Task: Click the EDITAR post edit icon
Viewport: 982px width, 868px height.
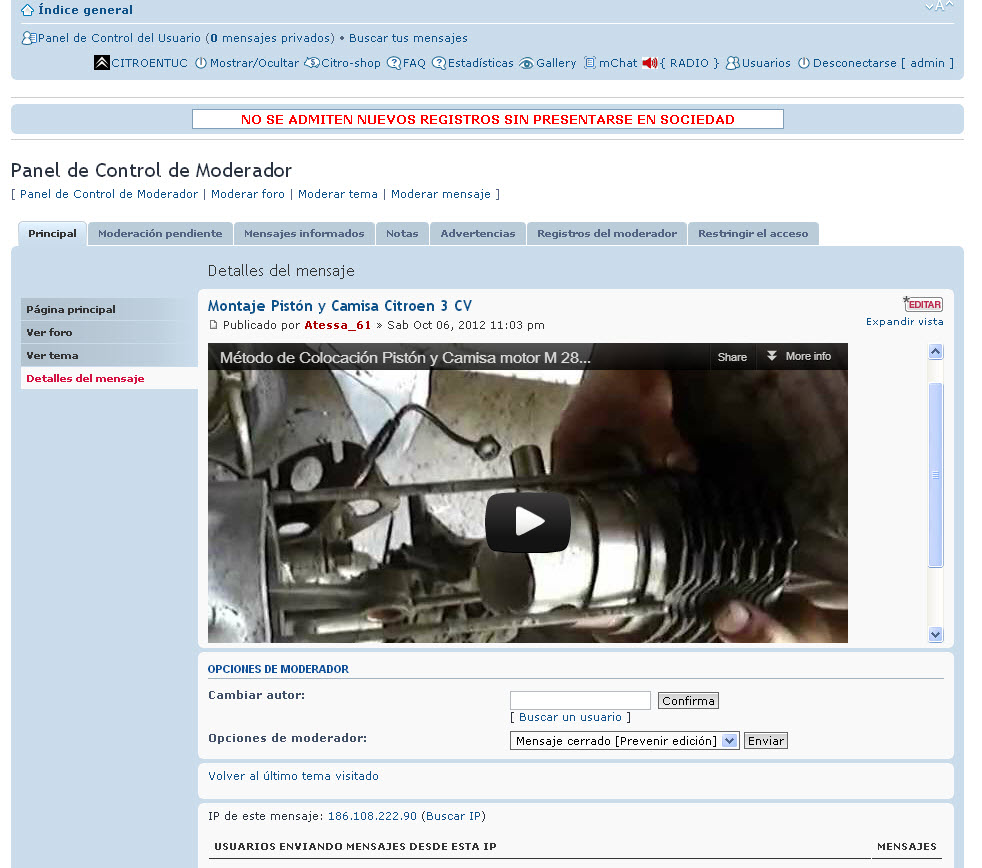Action: coord(923,304)
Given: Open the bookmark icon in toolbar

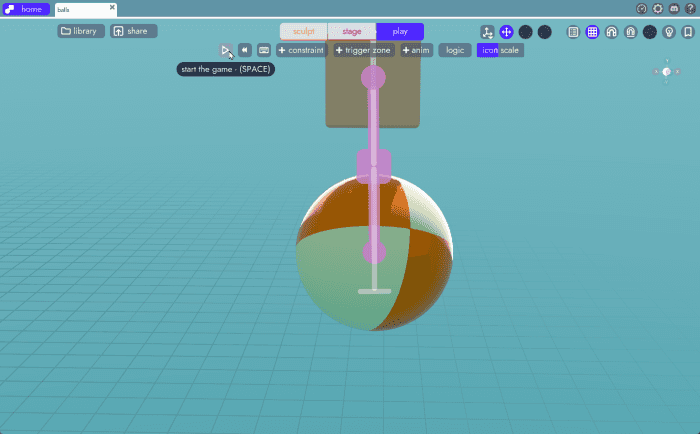Looking at the screenshot, I should [x=688, y=32].
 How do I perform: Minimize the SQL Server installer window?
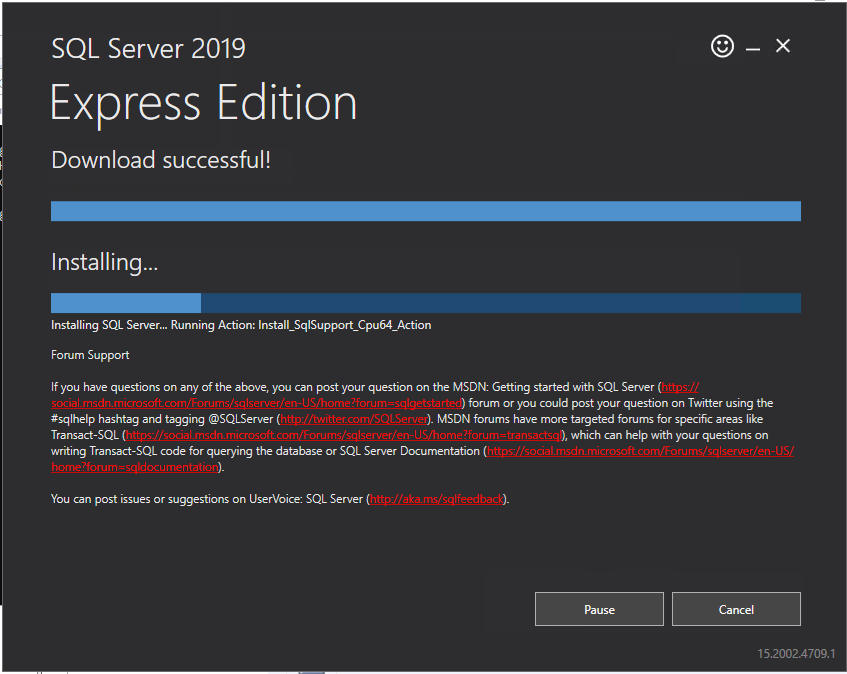click(x=753, y=48)
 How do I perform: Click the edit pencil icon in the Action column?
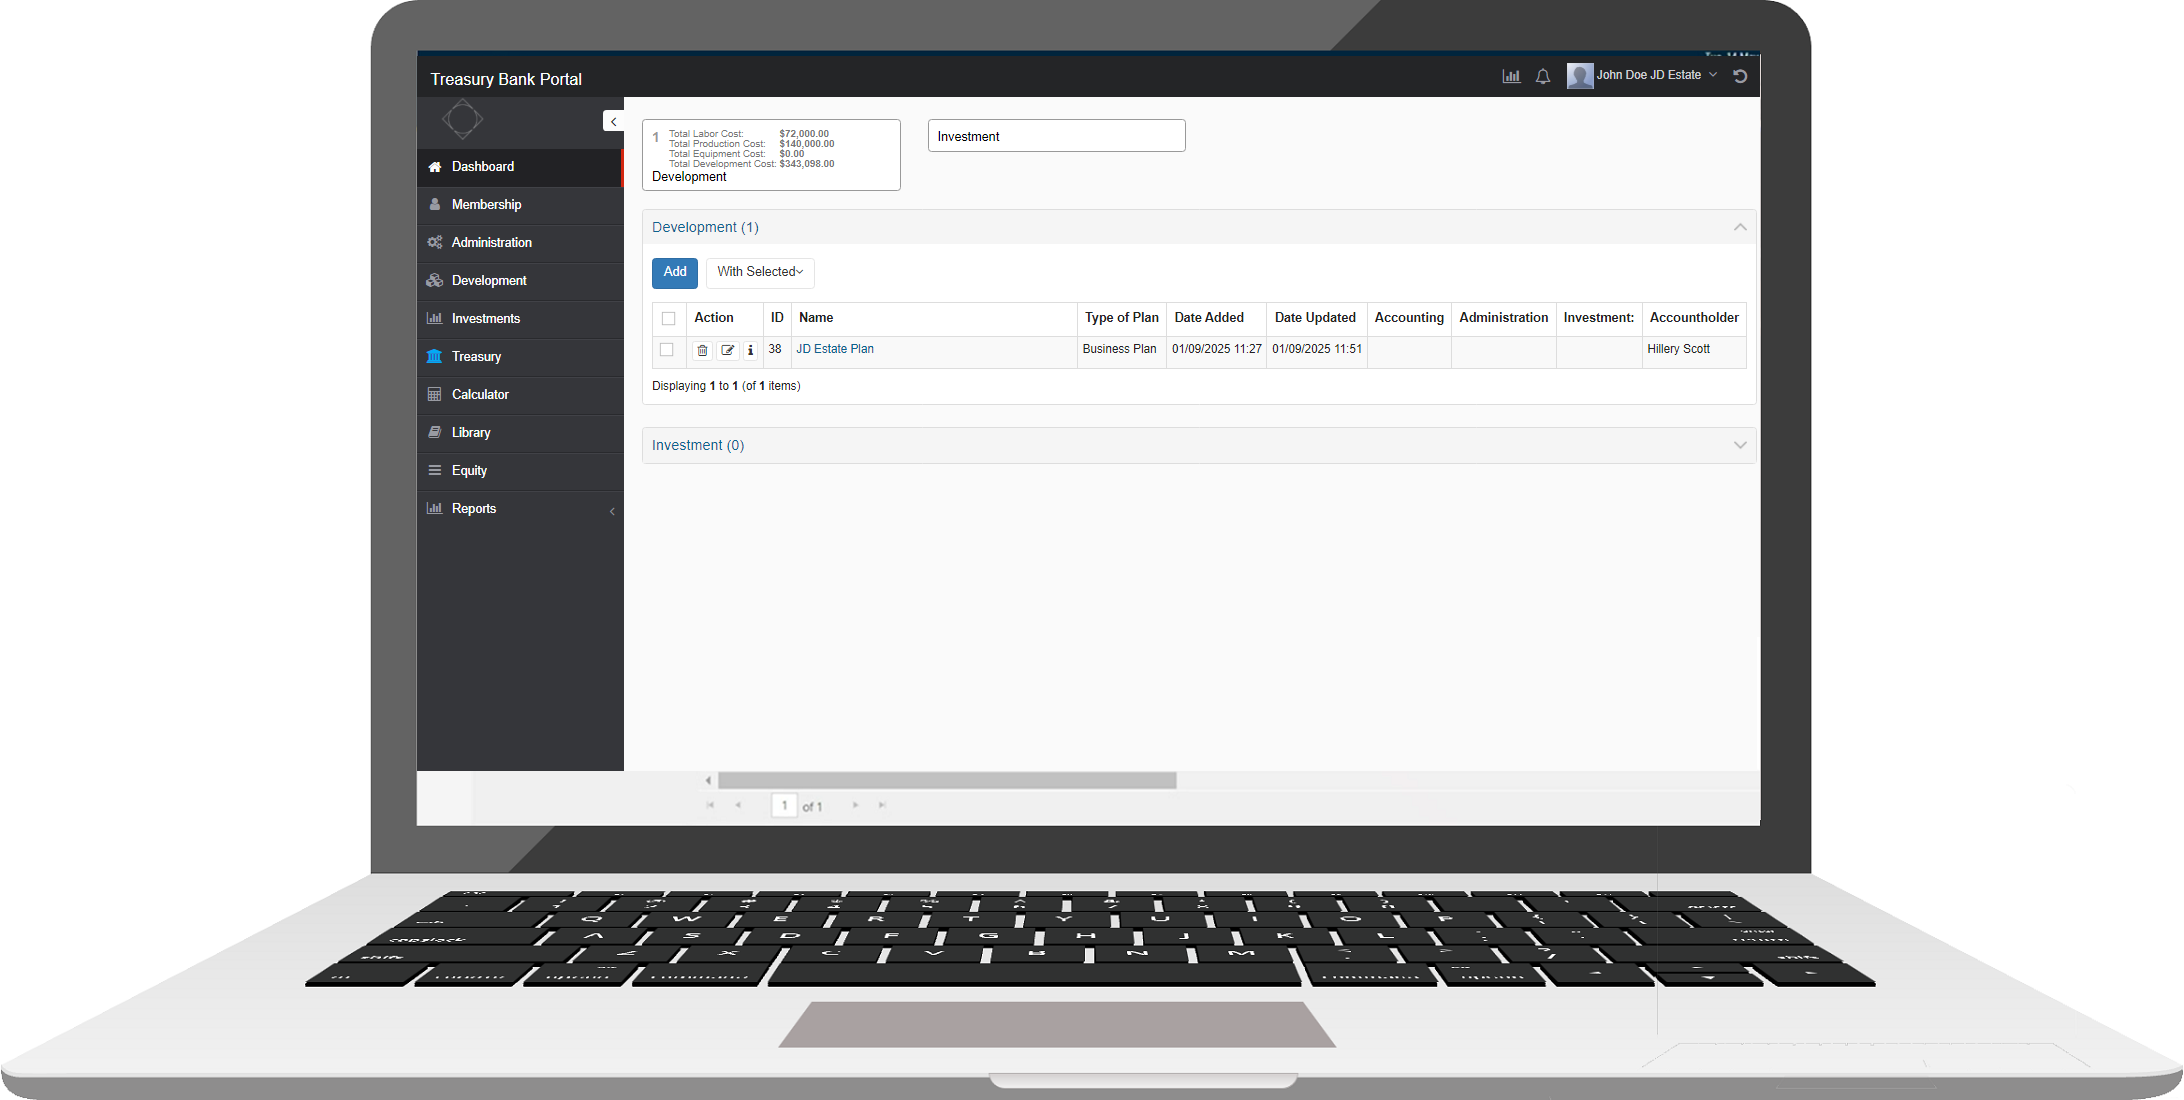pos(728,350)
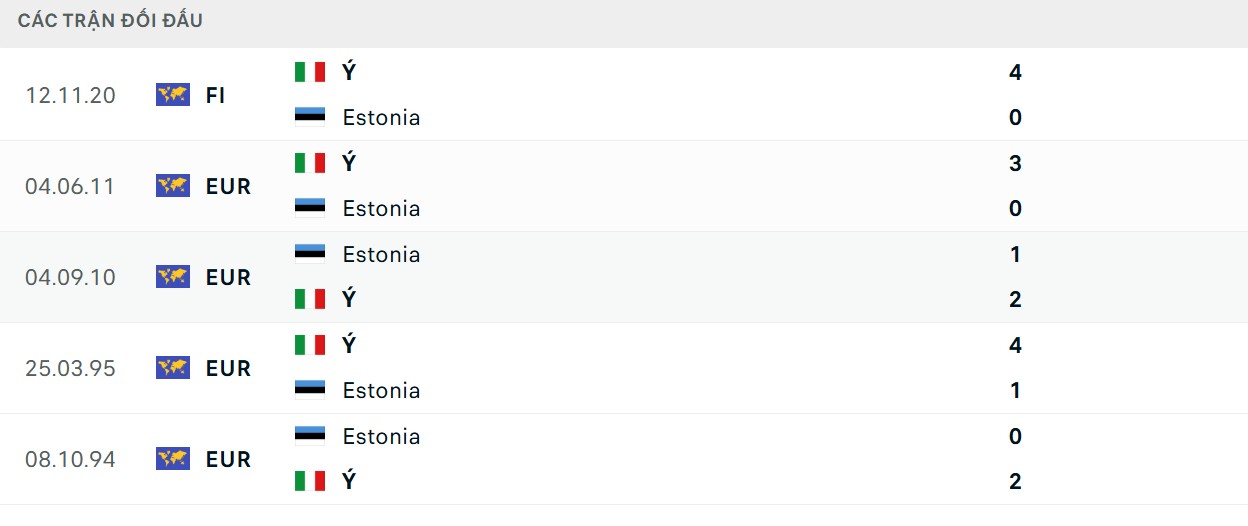Click the Các Trận Đối Đầu section header

pos(110,21)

_ _ _ _ _ _ _

Exercise aim
Reproduce the lines above verbatim, omitting the pictures.

Worked answer
Task: Click the EDITAR post edit icon
Viewport: 982px width, 868px height.
Action: coord(923,304)
Given: Open the bookmark icon in toolbar

Looking at the screenshot, I should [x=688, y=32].
 How do I perform: Minimize the SQL Server installer window?
click(x=753, y=48)
 How do I perform: Click the edit pencil icon in the Action column?
pos(728,350)
Click the Các Trận Đối Đầu section header

pos(110,21)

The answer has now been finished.